The war continued with varying success. It promoted talented generals: Republicans 26-year-old Lazare Hoche (commander of the Revolutionary army) and Thomas-Alexandre Dumas (the father of future writer); and on the rebels’ side, young aristocrats Henri de la Rochejaquelein (charismatic commander who always led his soldiers from the front, commanding “For the Faith and the King!” and died, aged 23, hit by a stray bullet) and poet warrior Maurice d’Elbee (where the Vendee rebels had aristocrats, the Donbas mercenaries have lumpen proletariat and terrorized locals...).
The war (I would recommend reading the classics: Victor Hugo’s Ninety-Three and Honore de Balzac’s The Chouans) was exceptionally brutal. Both sides had no mercy for anyone! They gave no quarter. Republican general Fran ois Joseph Westermann (Hoche and Dumas’s successor) had finally “cleared” Vendee in June 1796 (after which the hostilities ceased) and reported to the Directory in Paris literally as follows: “There is no more Vendee, Republican citizens.

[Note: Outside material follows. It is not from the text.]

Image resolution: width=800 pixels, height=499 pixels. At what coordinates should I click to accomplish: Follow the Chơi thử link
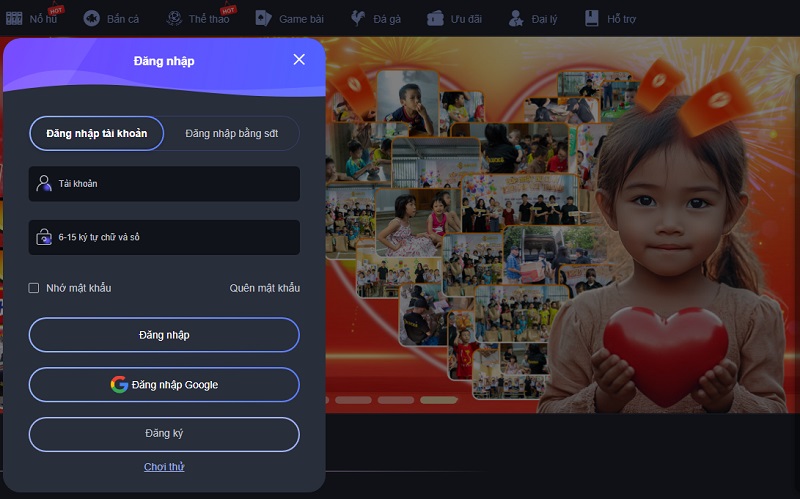(x=164, y=467)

It died beneath our free sword, with its women and its children. Following the orders that you gave me, I crushed the children beneath the horses’ hooves and massacred the women. I do not have a single prisoner to reproach myself with. I have exterminated them all.” It should be emphasized that the rebels and (incidentally, the Russian White movement which respected them) also showed relentless cruelty to the enemy: the poet d’Elbee ordered back in 1794: “All prisoners are to be shot without trial, and better yet, they are not to be taken at all.” He justified this policy by “special circumstances” of the war; his enemies subsequently treated him in this exact manner...
And now, dear reader, on reading this very brief story about the events of the Vendee War (by the way, the rebels never questioned the region’s allegiance to France, and never proclaimed “Nantes” or some other “people’s republic”), you get to make a conclusion yourself on the similarities and differences of the past tragedy and the bloody events of our day in the Donbas. The example is not proof, because every comparison is lacking. Still, it is also instructive. In the opinion of the author of these lines, absolute priority now is to do everything possible and impossible to save the Donbas from turning into another Vendee!